#### [Instructions to follow]
Return exactly the lines below, starting with the one that has "MSTS / Open Rails (121, 1315)" and going on through the one that has "Re: Ontwikkelingen Microsoft … (575, 1619)".

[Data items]
___

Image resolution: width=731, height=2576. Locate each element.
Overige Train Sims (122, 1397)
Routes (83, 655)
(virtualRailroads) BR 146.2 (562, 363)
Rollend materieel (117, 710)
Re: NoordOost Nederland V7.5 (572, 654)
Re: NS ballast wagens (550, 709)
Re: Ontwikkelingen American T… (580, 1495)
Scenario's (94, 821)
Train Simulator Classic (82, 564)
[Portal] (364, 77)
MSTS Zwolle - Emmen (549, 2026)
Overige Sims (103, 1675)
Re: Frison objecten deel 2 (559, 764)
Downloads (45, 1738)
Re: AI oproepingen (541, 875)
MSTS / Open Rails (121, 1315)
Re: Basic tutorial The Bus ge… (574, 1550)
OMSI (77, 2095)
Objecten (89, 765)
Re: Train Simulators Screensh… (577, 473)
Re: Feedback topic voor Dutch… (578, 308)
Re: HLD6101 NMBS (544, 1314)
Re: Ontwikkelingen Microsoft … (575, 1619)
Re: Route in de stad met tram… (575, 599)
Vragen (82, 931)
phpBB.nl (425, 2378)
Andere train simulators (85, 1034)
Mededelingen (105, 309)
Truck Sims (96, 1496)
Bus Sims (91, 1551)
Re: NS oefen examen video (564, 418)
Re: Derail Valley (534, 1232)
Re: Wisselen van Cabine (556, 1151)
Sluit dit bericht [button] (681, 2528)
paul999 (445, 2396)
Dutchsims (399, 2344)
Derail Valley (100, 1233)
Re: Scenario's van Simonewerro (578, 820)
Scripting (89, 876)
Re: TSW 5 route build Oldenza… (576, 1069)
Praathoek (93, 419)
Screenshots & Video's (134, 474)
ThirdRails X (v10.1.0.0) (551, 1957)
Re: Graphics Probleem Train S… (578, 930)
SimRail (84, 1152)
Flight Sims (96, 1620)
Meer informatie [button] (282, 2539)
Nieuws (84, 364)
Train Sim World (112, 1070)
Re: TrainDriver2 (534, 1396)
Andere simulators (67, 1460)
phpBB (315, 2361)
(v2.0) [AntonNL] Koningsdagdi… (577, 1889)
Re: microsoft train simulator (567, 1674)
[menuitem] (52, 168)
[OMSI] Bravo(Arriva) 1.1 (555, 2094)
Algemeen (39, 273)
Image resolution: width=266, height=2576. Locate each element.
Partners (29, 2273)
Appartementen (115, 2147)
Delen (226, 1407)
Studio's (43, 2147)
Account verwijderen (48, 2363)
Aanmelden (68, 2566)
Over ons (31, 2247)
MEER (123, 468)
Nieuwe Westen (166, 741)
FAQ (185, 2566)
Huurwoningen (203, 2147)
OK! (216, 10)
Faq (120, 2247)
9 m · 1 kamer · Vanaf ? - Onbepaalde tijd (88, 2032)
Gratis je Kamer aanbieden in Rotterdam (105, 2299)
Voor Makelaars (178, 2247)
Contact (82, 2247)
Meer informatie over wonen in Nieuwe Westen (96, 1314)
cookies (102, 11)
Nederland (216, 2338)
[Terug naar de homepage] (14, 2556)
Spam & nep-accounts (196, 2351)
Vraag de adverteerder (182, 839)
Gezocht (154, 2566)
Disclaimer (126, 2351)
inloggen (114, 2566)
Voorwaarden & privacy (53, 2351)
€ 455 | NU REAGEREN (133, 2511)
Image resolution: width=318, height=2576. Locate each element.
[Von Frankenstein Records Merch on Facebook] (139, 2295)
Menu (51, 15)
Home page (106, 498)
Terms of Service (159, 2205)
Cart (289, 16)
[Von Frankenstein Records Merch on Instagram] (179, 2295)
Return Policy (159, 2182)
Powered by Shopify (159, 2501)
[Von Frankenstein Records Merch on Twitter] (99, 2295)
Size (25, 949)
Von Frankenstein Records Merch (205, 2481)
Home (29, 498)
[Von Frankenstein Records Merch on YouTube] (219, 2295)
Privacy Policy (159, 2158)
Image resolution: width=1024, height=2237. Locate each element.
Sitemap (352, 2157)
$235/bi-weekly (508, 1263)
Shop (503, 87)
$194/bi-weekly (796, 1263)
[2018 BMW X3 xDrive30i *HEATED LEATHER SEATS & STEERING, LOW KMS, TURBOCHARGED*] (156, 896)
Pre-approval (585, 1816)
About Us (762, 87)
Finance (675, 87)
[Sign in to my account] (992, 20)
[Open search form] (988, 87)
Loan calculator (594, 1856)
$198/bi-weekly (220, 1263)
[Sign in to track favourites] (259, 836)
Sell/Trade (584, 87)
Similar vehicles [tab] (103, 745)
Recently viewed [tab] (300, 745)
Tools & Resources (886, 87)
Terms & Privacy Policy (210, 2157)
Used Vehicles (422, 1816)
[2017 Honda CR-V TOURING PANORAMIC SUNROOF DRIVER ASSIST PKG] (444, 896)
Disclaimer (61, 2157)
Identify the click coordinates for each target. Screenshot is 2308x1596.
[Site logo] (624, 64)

___

#### [Solution to this task]
MSTS / Open Rails (121, 1315)
Re: Basic tutorial The Bus ge… (574, 1550)
OMSI (77, 2095)
Objecten (89, 765)
Re: Train Simulators Screensh… (577, 473)
Re: Feedback topic voor Dutch… (578, 308)
Re: HLD6101 NMBS (544, 1314)
Re: Ontwikkelingen Microsoft … (575, 1619)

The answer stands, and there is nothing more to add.